National park in Queensland, Australia

Mount Coolum is a hill in Mount Coolum National Park in a suburb of the same name in Queensland, Australia. Mount Coolum is located on the Sunshine Coast, 101 km north of Brisbane. It lies between the Sunshine Motorway to the west, the shoreline to the east, Coolum Beach township to the north and Marcoola township to the south.

==Formation==
Created about 26 million years ago, Mount Coolum is a laccolith, formed when a dome-shaped bulge of magma cooled below the Earth's surface, roughly circular in plan with tall cliffs on the eastern and southern side. It rises abruptly from the coastal plain to a 208 m peak, resembling the Glasshouse Mountains to the south. Mount Coolum is largely formed from 26 million year old rhyolite which forms regular columns and jointing patterns. A disused quarry occupies the eastern foothills of the mountain. After heavy rain there are a number of waterfalls on the cliffs.

==Climbing Mount Coolum==
A 1.6 km long track climbs Mount Coolum from the east, starting at a carpark on Tanah Street West off David Low Way in the suburb of Mount Coolum. The lower part of the track is deceptively well-formed and gentle but it quickly deteriorates to become very steep, very rough and dangerously slippery when wet.

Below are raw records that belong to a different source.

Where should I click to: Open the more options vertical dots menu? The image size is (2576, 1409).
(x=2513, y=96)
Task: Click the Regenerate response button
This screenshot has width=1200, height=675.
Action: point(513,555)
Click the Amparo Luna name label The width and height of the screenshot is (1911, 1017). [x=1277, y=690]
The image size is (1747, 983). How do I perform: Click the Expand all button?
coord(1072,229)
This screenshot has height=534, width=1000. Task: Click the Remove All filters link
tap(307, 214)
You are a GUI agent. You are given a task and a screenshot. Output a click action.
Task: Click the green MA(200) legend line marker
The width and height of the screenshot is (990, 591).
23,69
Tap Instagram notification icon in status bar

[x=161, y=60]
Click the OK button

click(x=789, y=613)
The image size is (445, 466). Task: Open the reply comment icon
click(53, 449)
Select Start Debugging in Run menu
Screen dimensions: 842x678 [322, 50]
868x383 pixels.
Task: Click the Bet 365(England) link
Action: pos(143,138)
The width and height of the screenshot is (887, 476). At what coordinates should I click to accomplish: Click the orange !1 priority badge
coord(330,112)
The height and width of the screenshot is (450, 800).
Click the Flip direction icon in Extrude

The walk up and back can be completed in 30–40 minutes; it should not be started after rain or when rain, storms or dusk threaten. The peak hosts a cage containing an aircraft hazard obstacle light, necessary because of the mountain's close proximity to the Sunshine Coast Airport. On average about 140 people climb to the summit each day.

==Ecological values==
The park is noted for its remarkable botanical diversity; more than 700 different species of plant have been identified there. Vegetation types include eucalypt forest, coastal wallum, paperbark wetland, rare coastal montane heath and some rainforest.

A pair of peregrine falcons are reported to nest on the cliffs.